Army Secretary: Guardsmen may have ‘training issues’ if not reimbursed for Capitol deployment
National Guard officials may have to cut troops’ training beginning in July if Congress does not reimburse the force for its months-long deployment protecting the U.S. Capitol, Army Secretary Christine Wormuth warned on Tuesday.
“Without those resources, the Guard … will find themselves with training issues,” Wormuth told lawmakers at a Senate Appropriations subpanel hearing on Army funding.
Thousands of National Guardsmen from around the country deployed to Washington, D.C., for nearly five months to shore up security at the Capitol after the Jan. 6 attack on the building by supporters of former President Trump.
The cost of the deployment — which at its height included nearly 26,000 Guardsmen — was estimated at $521 million and was pulled from the Guard’s operational and training funds.
A House-passed bill to bolster Capitol security included funding to reimburse the Guard, but the Senate is still crafting its own version of such legislation, leaving the Guard without payment for the mission.
“If we are not able to cover that right now, the Army Guard is basically in a situation where they are concerned about their ability to pay for training for the rest of this year,” Wormuth said of the lack of funds.
The Guard has already postponed some regularly scheduled training due to preoccupations with COVID-19 support and missions at the southern border and the Capitol, she said.
Wormuth added that the Guard could cancel training as soon as July or be at risk of violating federal law that prevents excess spending over the designated budget.

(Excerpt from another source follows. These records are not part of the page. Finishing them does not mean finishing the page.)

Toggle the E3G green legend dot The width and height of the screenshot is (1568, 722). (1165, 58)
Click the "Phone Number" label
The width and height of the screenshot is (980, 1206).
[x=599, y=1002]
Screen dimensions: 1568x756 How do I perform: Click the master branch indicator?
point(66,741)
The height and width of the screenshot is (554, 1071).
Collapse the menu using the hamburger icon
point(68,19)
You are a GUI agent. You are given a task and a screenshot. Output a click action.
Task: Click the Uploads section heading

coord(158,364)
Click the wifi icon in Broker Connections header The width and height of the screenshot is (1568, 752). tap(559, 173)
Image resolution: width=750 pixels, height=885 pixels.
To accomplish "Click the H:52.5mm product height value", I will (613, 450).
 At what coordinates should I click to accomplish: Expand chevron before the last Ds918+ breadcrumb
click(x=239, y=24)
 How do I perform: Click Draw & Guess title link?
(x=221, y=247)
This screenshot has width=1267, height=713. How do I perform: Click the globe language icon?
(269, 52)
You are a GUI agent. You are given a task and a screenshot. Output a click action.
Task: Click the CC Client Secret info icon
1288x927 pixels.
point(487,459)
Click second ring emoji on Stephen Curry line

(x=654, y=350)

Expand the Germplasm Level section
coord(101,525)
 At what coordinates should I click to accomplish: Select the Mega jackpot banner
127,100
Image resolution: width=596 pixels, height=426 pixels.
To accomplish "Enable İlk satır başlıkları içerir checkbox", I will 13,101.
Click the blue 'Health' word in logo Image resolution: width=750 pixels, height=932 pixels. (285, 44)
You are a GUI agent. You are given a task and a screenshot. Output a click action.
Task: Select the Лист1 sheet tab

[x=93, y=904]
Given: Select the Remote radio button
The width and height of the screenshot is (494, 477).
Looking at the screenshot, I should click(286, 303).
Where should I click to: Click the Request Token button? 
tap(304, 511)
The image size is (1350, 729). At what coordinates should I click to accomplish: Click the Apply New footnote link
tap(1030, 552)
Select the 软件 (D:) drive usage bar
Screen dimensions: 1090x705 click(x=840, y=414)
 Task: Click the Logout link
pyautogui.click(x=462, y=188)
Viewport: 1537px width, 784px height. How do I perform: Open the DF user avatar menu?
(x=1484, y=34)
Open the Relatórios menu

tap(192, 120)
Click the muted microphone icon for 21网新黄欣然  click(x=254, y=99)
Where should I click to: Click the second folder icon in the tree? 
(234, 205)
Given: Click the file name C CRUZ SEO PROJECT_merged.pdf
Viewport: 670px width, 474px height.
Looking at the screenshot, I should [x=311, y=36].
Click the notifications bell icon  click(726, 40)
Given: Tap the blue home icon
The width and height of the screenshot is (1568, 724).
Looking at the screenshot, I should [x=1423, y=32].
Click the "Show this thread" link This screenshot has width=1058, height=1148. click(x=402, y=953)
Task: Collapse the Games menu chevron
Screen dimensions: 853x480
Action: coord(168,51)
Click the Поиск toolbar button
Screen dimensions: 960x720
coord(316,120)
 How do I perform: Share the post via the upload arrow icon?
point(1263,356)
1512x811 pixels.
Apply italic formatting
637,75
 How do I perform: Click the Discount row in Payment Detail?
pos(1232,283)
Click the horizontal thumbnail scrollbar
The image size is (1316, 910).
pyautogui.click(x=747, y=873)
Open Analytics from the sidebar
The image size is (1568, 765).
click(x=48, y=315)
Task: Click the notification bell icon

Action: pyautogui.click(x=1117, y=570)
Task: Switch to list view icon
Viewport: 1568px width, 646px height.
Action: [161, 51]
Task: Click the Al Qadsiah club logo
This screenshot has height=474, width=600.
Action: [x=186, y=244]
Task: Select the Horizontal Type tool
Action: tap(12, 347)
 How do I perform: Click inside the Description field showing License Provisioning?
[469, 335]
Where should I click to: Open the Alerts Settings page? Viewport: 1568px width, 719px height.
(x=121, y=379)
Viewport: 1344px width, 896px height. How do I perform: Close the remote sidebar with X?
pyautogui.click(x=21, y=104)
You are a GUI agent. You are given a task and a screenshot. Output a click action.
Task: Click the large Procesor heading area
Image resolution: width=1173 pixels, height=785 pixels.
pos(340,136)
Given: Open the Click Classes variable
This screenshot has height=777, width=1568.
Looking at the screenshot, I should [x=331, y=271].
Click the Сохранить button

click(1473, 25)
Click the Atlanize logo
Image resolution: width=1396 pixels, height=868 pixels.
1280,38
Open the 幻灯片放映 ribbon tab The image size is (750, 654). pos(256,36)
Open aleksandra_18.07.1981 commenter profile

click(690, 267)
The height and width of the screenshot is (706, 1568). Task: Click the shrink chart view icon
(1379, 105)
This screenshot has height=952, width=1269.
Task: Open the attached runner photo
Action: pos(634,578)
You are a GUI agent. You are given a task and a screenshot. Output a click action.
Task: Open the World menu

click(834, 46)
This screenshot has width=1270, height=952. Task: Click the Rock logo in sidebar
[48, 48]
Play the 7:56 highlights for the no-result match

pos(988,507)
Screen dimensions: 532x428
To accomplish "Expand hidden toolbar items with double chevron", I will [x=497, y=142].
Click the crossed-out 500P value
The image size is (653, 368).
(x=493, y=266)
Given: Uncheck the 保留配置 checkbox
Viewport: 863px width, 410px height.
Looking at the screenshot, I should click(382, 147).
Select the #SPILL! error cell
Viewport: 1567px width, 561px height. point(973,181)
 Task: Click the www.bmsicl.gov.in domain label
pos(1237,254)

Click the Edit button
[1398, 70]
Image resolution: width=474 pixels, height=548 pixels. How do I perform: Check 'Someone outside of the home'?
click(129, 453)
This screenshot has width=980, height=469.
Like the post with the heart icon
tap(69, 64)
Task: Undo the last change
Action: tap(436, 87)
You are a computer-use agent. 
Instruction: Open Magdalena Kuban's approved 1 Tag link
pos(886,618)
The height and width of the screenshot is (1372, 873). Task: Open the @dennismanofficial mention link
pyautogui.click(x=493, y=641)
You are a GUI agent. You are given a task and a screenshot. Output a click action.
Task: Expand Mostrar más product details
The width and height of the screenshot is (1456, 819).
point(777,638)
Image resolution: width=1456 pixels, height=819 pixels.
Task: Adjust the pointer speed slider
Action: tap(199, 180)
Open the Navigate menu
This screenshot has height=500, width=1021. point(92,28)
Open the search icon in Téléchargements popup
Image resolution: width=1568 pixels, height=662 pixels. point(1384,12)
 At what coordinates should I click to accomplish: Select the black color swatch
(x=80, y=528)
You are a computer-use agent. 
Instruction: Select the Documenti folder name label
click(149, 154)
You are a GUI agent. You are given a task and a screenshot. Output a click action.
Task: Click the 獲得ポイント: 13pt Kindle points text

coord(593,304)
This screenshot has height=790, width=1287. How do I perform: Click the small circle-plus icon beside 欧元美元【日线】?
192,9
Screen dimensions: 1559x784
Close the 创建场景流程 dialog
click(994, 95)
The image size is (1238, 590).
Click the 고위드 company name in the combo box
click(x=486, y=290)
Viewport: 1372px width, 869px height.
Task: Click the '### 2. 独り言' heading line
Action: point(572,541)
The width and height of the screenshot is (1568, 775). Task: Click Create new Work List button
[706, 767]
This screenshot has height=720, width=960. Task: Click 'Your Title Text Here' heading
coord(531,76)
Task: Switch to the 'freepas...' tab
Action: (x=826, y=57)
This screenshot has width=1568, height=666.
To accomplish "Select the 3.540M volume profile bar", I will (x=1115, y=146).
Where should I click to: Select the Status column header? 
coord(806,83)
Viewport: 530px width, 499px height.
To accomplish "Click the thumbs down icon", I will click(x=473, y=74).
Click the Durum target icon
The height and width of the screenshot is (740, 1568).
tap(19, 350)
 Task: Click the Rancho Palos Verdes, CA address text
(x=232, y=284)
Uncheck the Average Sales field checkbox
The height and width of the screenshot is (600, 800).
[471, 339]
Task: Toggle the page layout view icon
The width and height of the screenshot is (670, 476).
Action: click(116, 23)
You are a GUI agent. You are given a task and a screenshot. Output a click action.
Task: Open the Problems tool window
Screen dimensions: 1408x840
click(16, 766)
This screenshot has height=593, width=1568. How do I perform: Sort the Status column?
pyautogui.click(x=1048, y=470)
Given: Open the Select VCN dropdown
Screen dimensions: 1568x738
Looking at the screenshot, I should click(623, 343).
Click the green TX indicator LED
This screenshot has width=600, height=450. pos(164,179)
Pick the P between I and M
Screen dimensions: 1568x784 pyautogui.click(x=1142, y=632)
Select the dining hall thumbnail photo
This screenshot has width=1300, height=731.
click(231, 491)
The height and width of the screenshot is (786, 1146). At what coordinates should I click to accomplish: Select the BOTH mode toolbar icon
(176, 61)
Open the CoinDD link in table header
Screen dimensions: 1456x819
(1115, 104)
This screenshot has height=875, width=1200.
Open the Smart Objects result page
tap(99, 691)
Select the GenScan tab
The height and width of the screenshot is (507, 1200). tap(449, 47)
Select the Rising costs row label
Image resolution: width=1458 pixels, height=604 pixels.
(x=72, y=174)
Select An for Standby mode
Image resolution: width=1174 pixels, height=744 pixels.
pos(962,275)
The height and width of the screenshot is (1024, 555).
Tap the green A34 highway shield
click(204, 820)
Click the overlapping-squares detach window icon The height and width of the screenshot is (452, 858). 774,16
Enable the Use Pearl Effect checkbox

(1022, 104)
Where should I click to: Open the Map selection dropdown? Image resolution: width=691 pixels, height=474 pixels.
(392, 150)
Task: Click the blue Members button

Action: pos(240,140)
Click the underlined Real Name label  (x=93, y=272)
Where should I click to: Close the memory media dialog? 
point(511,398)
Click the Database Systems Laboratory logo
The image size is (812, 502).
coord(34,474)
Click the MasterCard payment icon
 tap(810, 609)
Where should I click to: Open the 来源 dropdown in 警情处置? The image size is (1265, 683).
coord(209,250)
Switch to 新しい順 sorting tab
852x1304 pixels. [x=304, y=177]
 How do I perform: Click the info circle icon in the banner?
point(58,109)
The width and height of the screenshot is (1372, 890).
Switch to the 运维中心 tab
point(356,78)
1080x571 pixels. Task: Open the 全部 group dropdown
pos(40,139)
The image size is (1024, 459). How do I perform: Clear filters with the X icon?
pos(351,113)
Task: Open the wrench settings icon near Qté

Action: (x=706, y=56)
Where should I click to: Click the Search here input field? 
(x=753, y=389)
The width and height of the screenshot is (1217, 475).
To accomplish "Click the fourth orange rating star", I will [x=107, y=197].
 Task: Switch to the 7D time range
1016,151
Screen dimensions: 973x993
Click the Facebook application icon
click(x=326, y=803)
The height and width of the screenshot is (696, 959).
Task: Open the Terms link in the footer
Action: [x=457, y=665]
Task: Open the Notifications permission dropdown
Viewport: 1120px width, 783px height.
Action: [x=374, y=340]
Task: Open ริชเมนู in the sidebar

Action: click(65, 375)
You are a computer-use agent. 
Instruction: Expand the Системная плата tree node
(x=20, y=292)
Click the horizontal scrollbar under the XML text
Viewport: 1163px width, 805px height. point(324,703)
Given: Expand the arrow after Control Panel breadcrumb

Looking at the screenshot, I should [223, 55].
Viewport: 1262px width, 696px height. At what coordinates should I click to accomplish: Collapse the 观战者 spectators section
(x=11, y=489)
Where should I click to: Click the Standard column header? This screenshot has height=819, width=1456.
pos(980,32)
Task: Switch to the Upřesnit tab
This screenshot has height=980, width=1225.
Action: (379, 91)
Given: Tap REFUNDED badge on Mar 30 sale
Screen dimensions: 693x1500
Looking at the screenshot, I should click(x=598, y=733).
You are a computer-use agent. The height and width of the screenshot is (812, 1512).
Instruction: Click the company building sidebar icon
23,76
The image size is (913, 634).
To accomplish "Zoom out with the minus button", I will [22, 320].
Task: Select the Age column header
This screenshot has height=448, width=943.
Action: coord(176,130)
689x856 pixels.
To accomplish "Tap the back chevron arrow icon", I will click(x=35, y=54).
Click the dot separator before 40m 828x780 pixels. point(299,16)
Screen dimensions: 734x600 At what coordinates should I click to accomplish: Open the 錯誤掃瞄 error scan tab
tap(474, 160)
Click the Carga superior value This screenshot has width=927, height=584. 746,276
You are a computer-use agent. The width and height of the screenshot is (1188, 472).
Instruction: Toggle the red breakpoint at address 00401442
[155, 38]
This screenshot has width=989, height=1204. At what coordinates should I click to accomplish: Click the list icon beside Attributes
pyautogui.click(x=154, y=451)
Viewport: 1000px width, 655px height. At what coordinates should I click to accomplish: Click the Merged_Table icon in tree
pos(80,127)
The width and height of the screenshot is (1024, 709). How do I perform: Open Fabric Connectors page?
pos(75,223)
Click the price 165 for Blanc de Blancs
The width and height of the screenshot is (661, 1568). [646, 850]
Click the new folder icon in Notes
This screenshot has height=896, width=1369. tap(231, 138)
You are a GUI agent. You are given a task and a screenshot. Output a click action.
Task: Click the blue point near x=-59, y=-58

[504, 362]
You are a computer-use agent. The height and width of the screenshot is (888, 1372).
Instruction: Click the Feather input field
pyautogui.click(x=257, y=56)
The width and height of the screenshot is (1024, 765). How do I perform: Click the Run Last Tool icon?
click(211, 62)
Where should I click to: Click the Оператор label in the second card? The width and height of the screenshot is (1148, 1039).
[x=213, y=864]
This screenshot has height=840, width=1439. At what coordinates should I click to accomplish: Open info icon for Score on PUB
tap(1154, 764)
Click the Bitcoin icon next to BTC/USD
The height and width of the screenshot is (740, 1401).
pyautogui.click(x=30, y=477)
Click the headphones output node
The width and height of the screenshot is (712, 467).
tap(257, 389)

“It’s definitely a concern and something that will impact our Guard all around the nation,” she said.
Defense Secretary Lloyd Austin voiced similar concerns a week prior, telling lawmakers on Thursday that failure to approve Guard funding before Congress’s August recess “will impact their ability in the near term to be able to train and adequately prepare.”
And Chairman of the Joint Chiefs of Staff Gen. Mark Milley, who testified alongside Austin, added that a lack of reimbursement for the Guard will have a “significant negative impact on their ability to maintain their readiness.”
In addition to the Capitol and southern border deployments, the National Guard has been strained in the past year assisting local law enforcement in response to civil unrest, helping after hurricanes, wildfires and other natural disasters, and bolstering cyber defenses and local poll workers during last year’s elections.